For MongoDB queries:

  • Leaf values are replaced with the placeholder "?"
  • A maximum depth is applied to deeply nested query objects

You can see the full query by hovering on a truncated description, or clicking it to see its Query Summary page.

To open a query's Query Summary page, click on the query from either the table in the "Most Time-Consuming Queries" widget on the Performance page or the table in the Queries page.

At the top of the page, queries per minute, average duration, and time spent are shown for the selected time range. The full query is shown below these metrics, followed by graphs for queries per minute and average duration. The query's source in the code is also shown if it is available.

At the bottom, you can find a list of endpoints the query is found in, sorted by the most time your application spent in that span.

If you want to investigate a specific endpoint, click on it to open a sidebar showing some sample events.

Query Sources are currently supported in Sentry's Laravel (enabled by default) and Python (enabled by default) SDKs. Sentry only attaches query sources to queries that are slower than a configurable threshold (Python, Laravel) to reduce the performance impact.

A query's source is the location in your application's code that triggered the query. Sentry automatically determines the query source by examining the stack trace and attaches the source to the query data.

You can see the query's source underneath the query description on the Query Summary page, as shown in the image below. If you have a source code management integration enabled, Sentry will also show a link to open the query's source in the relevant repository.

Example of Query Source

Click on an endpoint to open its samples list.
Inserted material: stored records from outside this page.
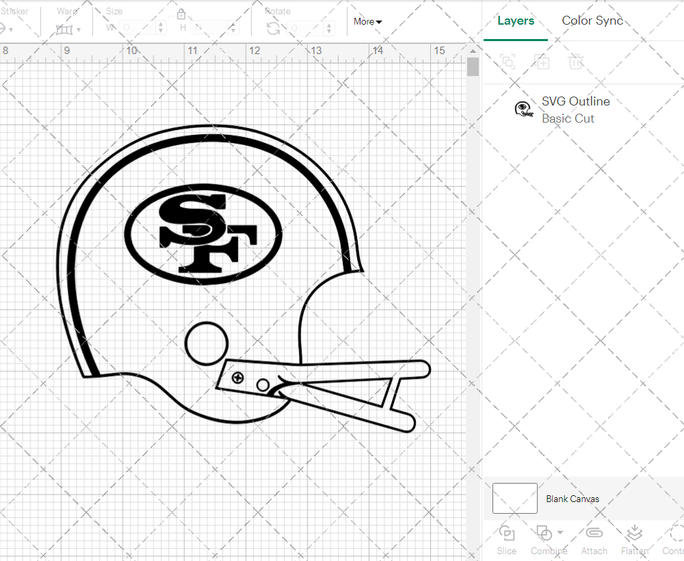Select the Warp tool

(66, 29)
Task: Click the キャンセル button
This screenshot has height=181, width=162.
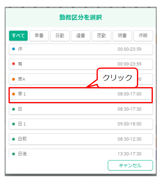Action: [130, 165]
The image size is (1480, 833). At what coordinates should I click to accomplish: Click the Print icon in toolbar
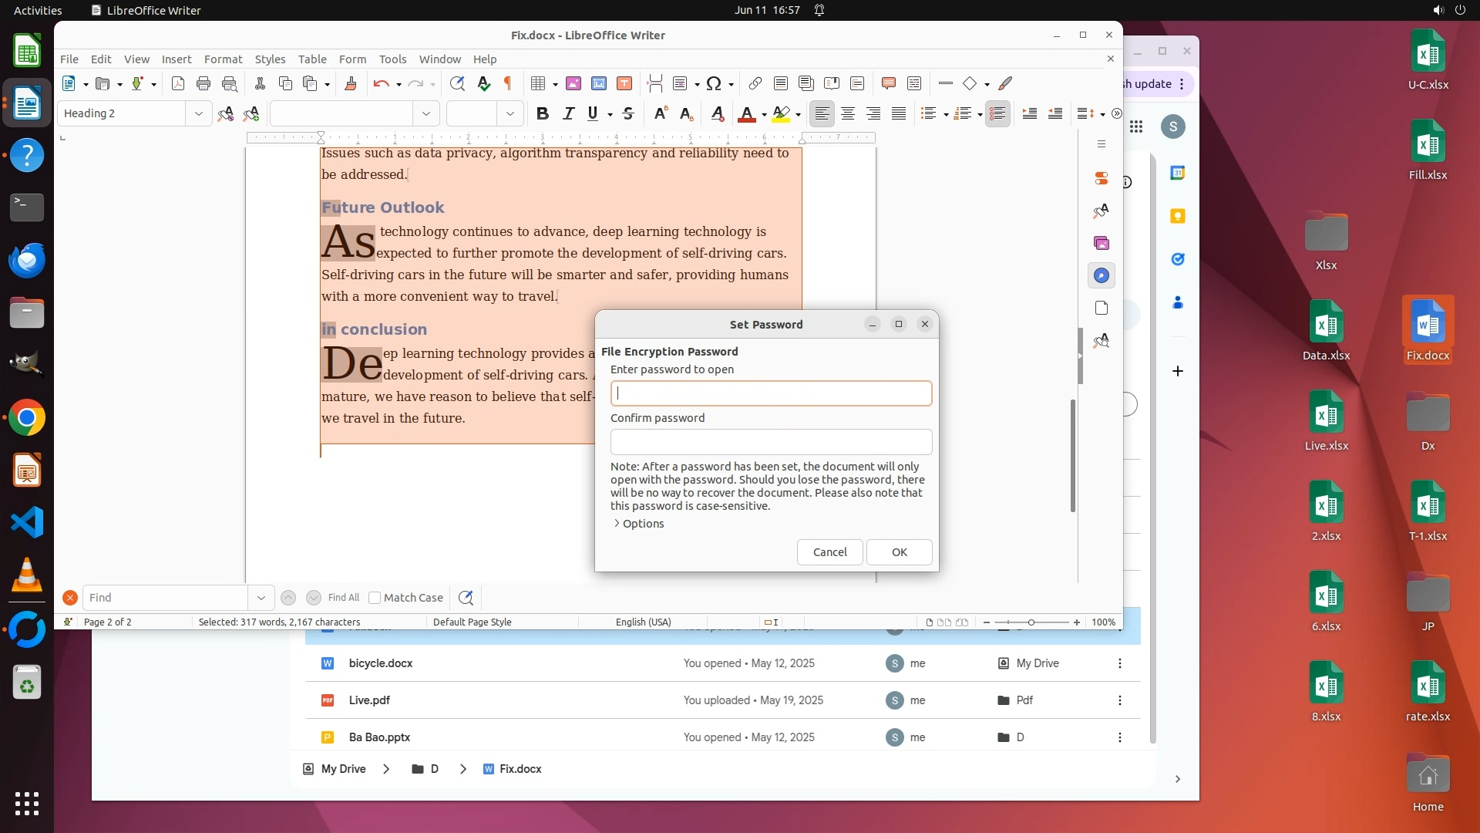click(x=204, y=83)
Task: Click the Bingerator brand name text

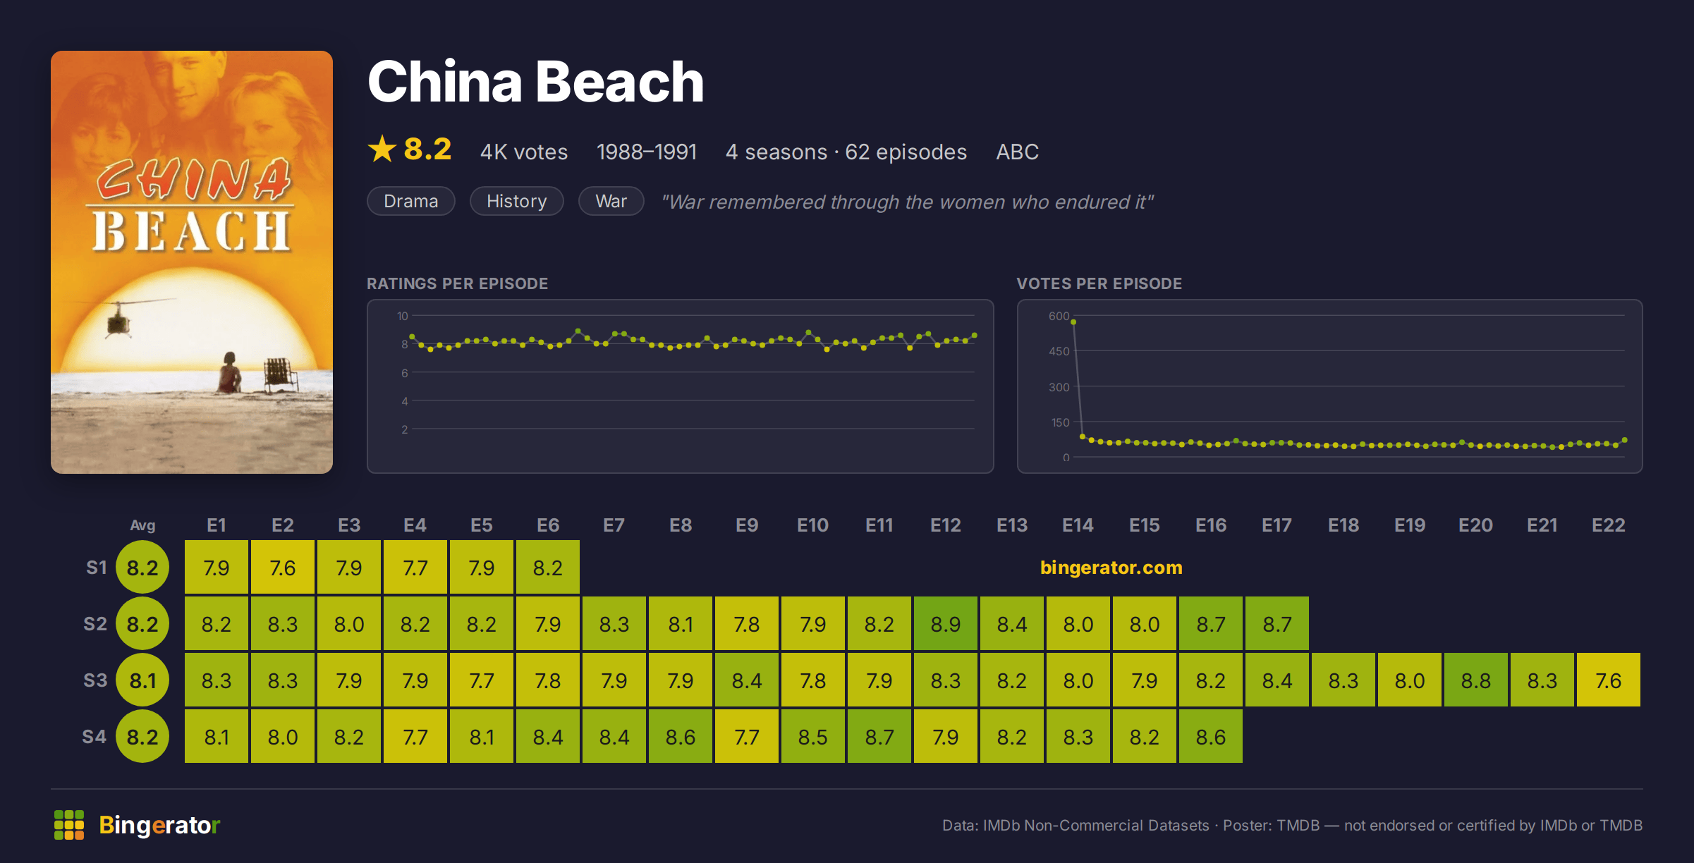Action: coord(159,825)
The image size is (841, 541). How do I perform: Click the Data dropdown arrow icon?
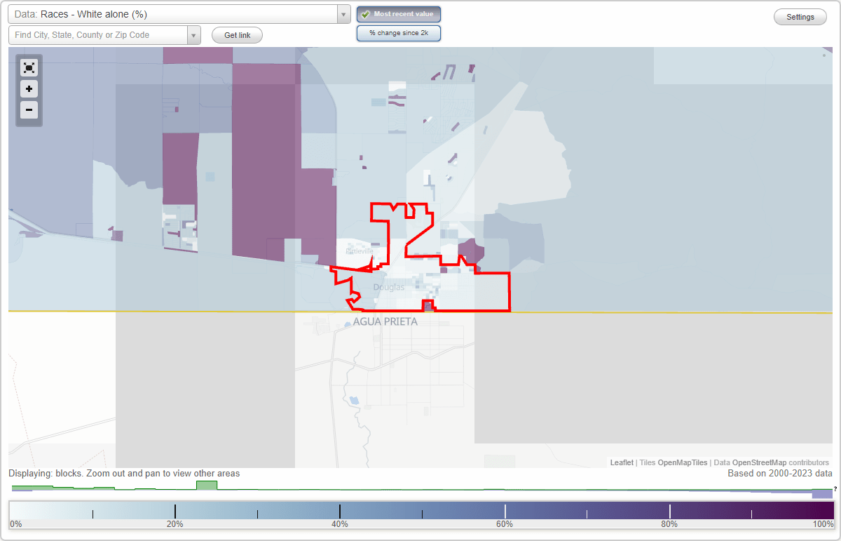click(343, 13)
This side panel shows summary metrics (QPM and average duration) for the query in the specific endpoint.

The table shows a sample list of events, their span duration, and the difference in duration compared to average. This table is sorted by longest span duration.
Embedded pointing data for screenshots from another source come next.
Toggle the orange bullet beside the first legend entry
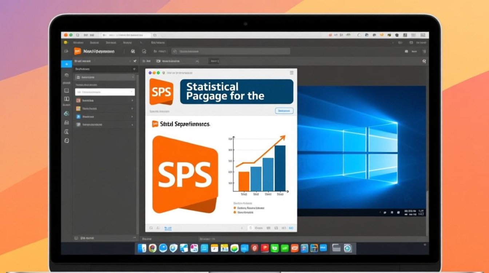The image size is (489, 273). click(235, 207)
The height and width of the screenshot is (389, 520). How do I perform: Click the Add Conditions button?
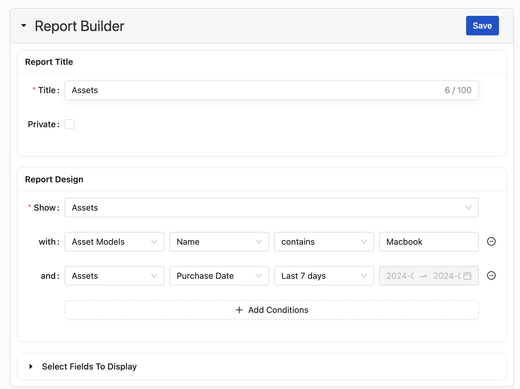271,310
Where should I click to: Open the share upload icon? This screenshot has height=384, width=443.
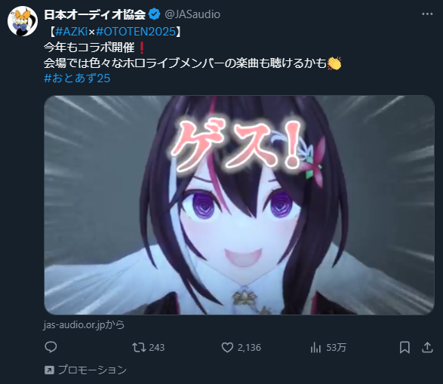427,347
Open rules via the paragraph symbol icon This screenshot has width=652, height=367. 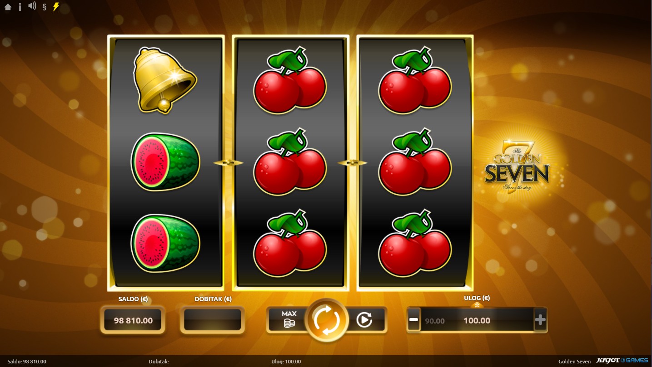[x=44, y=7]
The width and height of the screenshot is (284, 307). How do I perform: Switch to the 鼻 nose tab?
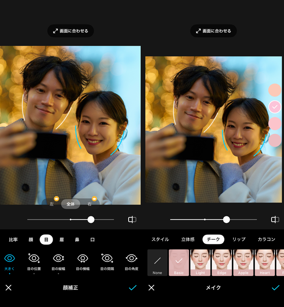pyautogui.click(x=77, y=240)
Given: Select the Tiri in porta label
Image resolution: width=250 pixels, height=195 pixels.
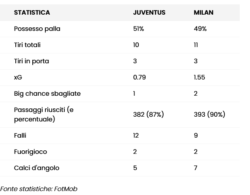Looking at the screenshot, I should [32, 61].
Sentry automatically finds a variety of samples to help you investigate performance problems. The chosen events will cover the entire selected time range, as well as a range of durations (both faster than, slower than, and near the average duration). You can get a sense of the performance characteristics by comparing different sample events.

These same events are also represented as triangles shown in the average duration graph above.

You can generate a new list of random sample events by clicking the "Try Different Samples" button at the bottom.

From the sample list, you can drill down to specific good, average, or bad examples of a given query within a given endpoint. Click on an event ID to drill into the query's span details within the span waterfall of the Trace View page.

By default, queries are sorted by time spent, which serves as a proxy for the relative impact of a given query.

Every database query takes some time to execute. When an application sends a query, it waits for the database to receive the query, parse it, execute it, and return the result. In Sentry, the total time taken from sending the query to receiving the full result is called the query's duration. The query's time spent is the sum of all its durations in a given time period.

For example, an application might send a query like SELECT * FROM users LIMIT 10 every time a user calls the /users endpoint. The query might take anywhere from 100ms to 200ms to run, and the endpoint is called anywhere from 10 times a minute to 100 times in a minute depending on the time of day. The query's time spent is the sum of all of its durations that occurred in a given time period. Put another way, the time spent is the product of the average duration and queries per minute. In a high-throughput application, a query's time spent might be measured in weeks or months.

Time spent is a useful way to measure a query's relative impact, compared to other queries in an application. For example, if one query's time spent is 7 days, and another is just 2 hours, the query with more time spent is probably more impactful to fix. Even a small improvement in duration would result in a meaningful overall improvement. Time spent can also be a strong signal that something is wrong. Queries that suddenly start taking up more time are often signal a problem.